A year and a half ago, I was atop the world. I had just finished running the Army Ten Miler as the race's official 9:00 pace group leader, having completed my running club's fifth consecutive 10-miler training program as a site director and certified running coach, a program I had formerly directed and largely developed. I was president of my running club.
I got injured in the race and haven't raced since then. I haven't run since then. I was unsupported on the club's board, running afoul of some young Alpha Dog twenty-somethings in the club's IT department, one of whom in my opinion is an actual paranoid schizophrenic with narcissistic affectations, and this crew, with the active participation of a young disgruntled club VP and the hands-off acquiescence of the other VPs, literally ran me off the board (I resigned when I could not get any requested information from them, especially about suspicious transactions in the club's payment-receiving account). I let my club membership lapse, and 95% of my "friends" from a decade of running don't have anything to do with me anymore.
In a year of injury-induced inactivity, I put back on practically all of the weight I had lost and kept off during ten years of running. I almost died in an accident. I stopped blogging.
Well, I'm trying to come back from "there." I check in regularly with my family (meaning my five siblings, my children are alienated from me as a result of my Western-style nuclear divorce). I attend church regularly.
In January I started participating in a walk-to-run 5K program which has caused me to drop a little weight and get my running schedule up to 16 miles a week (my injury still bothers me).

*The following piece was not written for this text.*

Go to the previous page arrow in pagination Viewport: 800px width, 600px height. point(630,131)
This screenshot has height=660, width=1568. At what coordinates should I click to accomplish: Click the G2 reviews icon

I have my target 5K race coming up in three days.
Four days ago I ran four miles on the race course in 40:35 (10:09 pace), a slow time for me back in the days of old but still my best outing in a year and a half. My 5K time would have been about 31:50, a far cry from my PR set a decade ago of 21:58. I have run dozens of 5Ks and not one has ever been over thirty minutes.
Things change. Or perhaps the more things change, the more they remain the same.
We'll see.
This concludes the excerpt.